Jerry Rovey is 2024 Western High Cotton Award winner
Growing cotton in the desert is challenging. But, intense summer heat, occasional insect infestations and urban encroachment are nothing new for Jerry Rovey, who has farmed west of Phoenix for over 60 years.
Rovey continues farming cotton in a region that, perhaps sooner than later, will close a chapter on farming in Arizona as cities like Buckeye, Tolleson and Goodyear continue to merge in a seamless urban landscape surrounding Phoenix.
Once just a small farming community some 30 miles west of downtown Phoenix, Rovey has seen his region grow rapidly. In 2017-18 and again in 2021, Buckeye, Ariz. was America’s fastest-growing city.
This year, Farm Press honored Rovey for his commitment to Arizona cotton and his longstanding acumen of sustainable farming practices with its annual High Cotton Award.
Rovey is a lifelong cotton industry leader in Arizona, where most recently he served as board chairman for the Arizona Cotton Growers Association.
Rovey owns Flying R Farms in Buckeye, Ariz. with his wife Dianna and their sons Dean and Todd.
Arizona cotton
Rovey grows Upland varieties along the Gila River, alongside alfalfa, wheat and silage corn.
Since 2008, Rovey has partnered with Deltapine cotton and its New Product Evaluator (NPE) program to test new varieties under desert conditions. The program is a collaboration between Deltapine and cotton growers across the U.S. Cotton Belt.
About 10 years ago, Rovey pushed one of those full-season DP varieties with some extra water to yield over seven bales per acre in one plot.
Insect control
The advent of Bt cotton and technologies like ThryvOn have helped cotton farmers control insects.
Coupled with useful advice from Land Grant entomologists, including Peter Ellsworth from the University of Arizona, Rovey can control whitefly and lygus much easier because of an understanding of how beneficial insects work. But this wasn’t always the case.
“Before Bt cotton, we were spraying every four or five days for pink bollworm,” Rovey said. “Sometimes we’d have to spray every three days. We were killing everything, including the beneficial insects.”
Concerted efforts across the Cotton Belt eradicated the pink bollworm, but other insects like lygus and white flies can still be troublesome.
Rovey says the new ThryvOn technology by Bayer Crop Science helps too. The Bollgard Three ThryvOn cotton with XtendFlex technology is touted as the cotton industry’s first biotech trait to give built-in protection against various insect species.

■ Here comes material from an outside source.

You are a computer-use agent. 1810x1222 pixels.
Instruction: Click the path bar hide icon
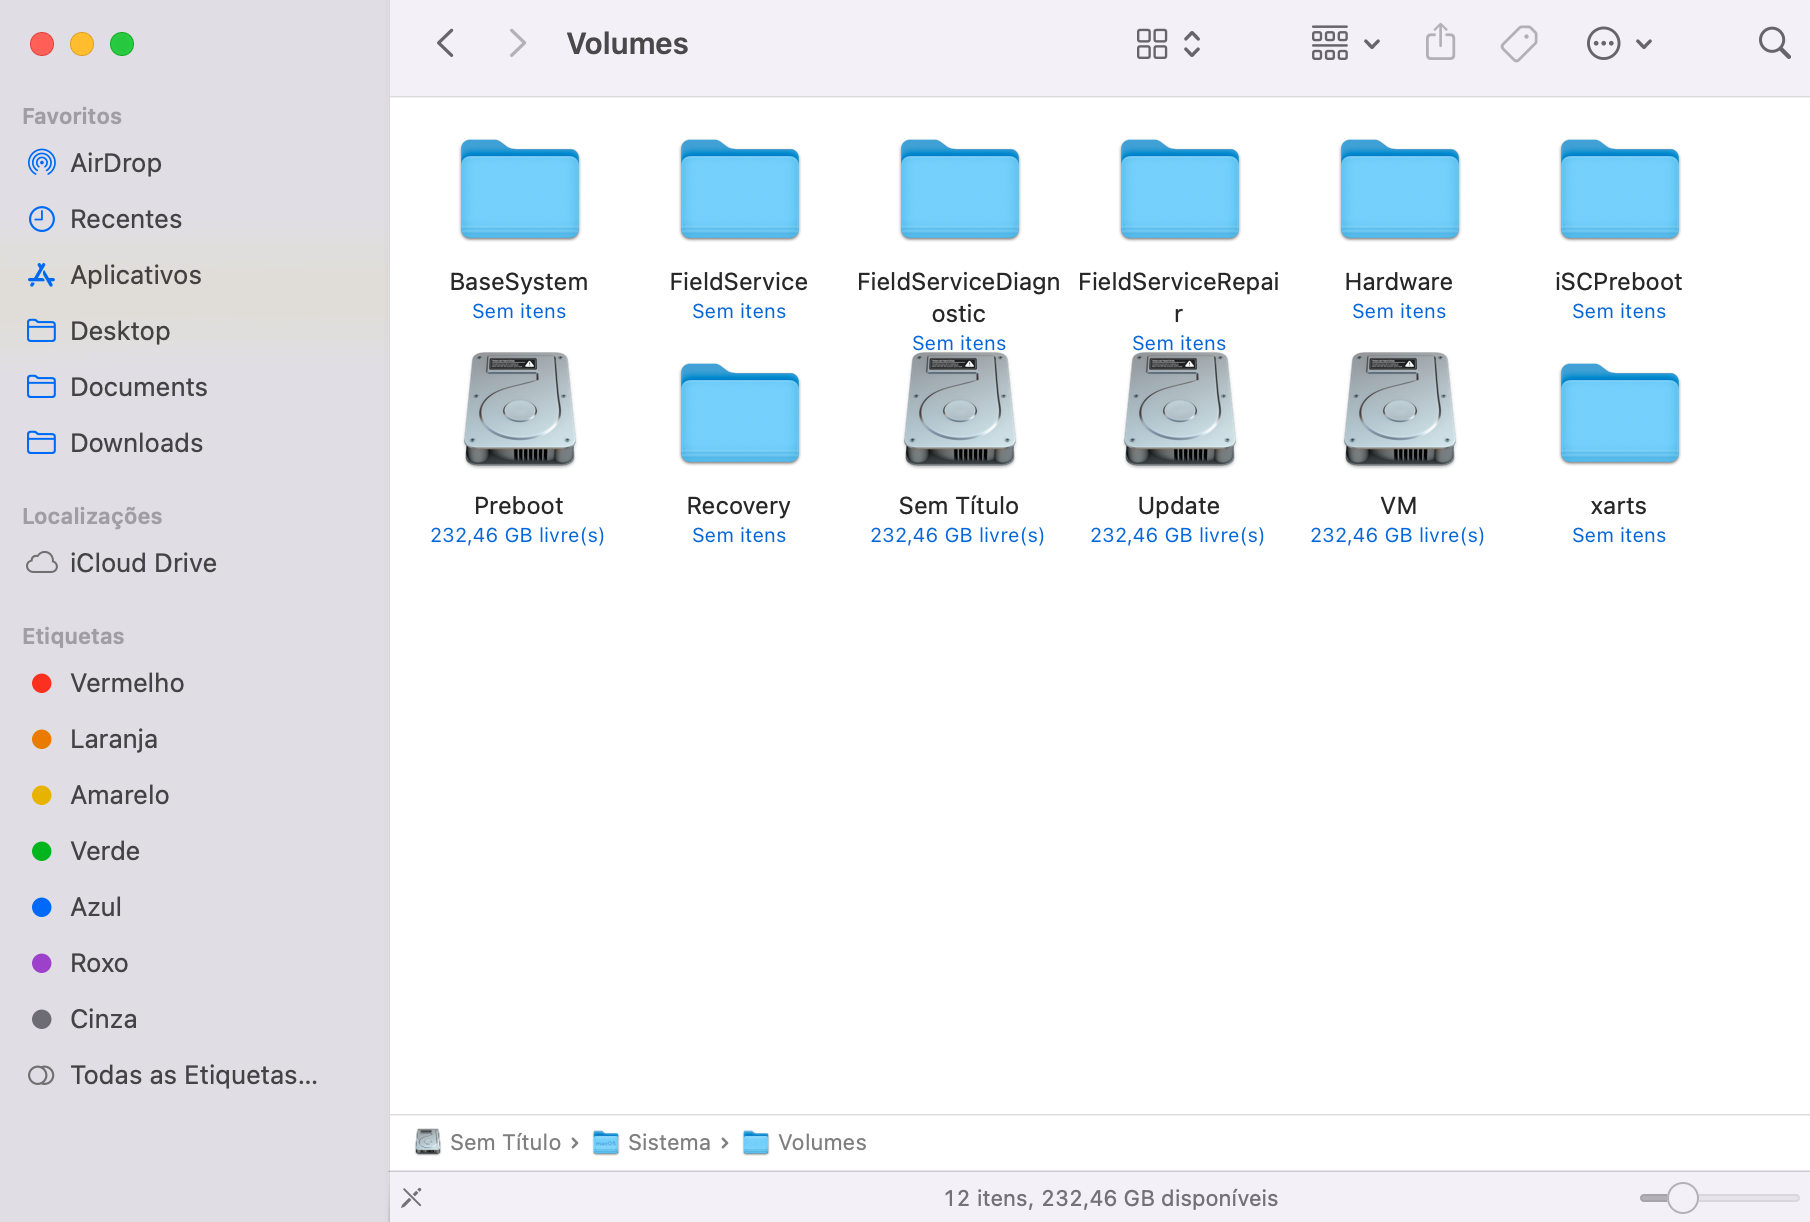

Between this and the beneficial insects common to his area, Rovey has greatly reduced his need for insecticide treatments.
Last season was a pleasantly easy year for lygus control in his area, he said. Various reports suggest lygus pressure was light across Arizona.
When he does treat his cotton, the proximity of homes and schools in the region has forced Rovey to use ground rigs and work around school hours.
“We try to use a minimum amount of chemicals because they’re expensive,” he said. “We’re also faced with air quality and dust control issues, so we have to be careful.”
Rovey said timing his insecticide treatments at nights and weekends near schools is one part of his management strategy.
Crops
Cotton is just one of the crops Rovey grows. His cotton is planted on 38-inch rows. Land and water availability continue to limit his cotton acreage.
Flying R also does custom harvesting in the region for other cotton farmers.
“We pick for everybody around here,” he said. “I think last year we did over 2,000 acres, which is the only way we can afford these machines.”
Cotton is typically planted by May, with harvest activities continuing into December. Rovey may strip till cotton behind alfalfa or a wheat crop. An average season for Rovey will see three to four bale yields of Upland cotton.
Despite Upland prices languishing under a dollar per pound, Rovey has managed to take advantage of high whole cottonseed prices to the dairies.
“On a three-bale crop this is a good amount of money,” he said of whole cottonseed.
Rovey likes to look at the larger picture of cotton returns. To him, it’s not merely about the price paid for his baled cotton, but also the whole cottonseed and crop insurance.
“So, when you factor all of those in, and you get a little bit of payments on the price and the insurance programs, it helps,” he continued. “I see a lot of people get out of cotton and go all in on alfalfa, and that’s the only thing they have.”
Alfalfa has been a lucrative crop for Rovey as well, particularly in the winter months when winter travelers, commonly referred to as “snowbirds,” travel south and bring their horses with them to south-central Arizona.
“Right now, the snowbirds are starting to show up,” he told Farm Press. “A lot of people coming out of Wyoming or other parts of the U.S. bring their horses down. We’ve already started shipping hay to them.”
Water
Water in the West is critical to irrigated agriculture. It’s a necessity that isn’t taken lightly.
Rovey’s irrigation water comes from districts which pump from underground. The surface water supplies coming into the area through the Central Arizona Project now goes entirely to cities as drought regulations eliminated those deliveries to farms in the state.
Flood and furrow irrigation is all he can do because of the slope of his land. Water quality issues prevent the use of subsurface drip.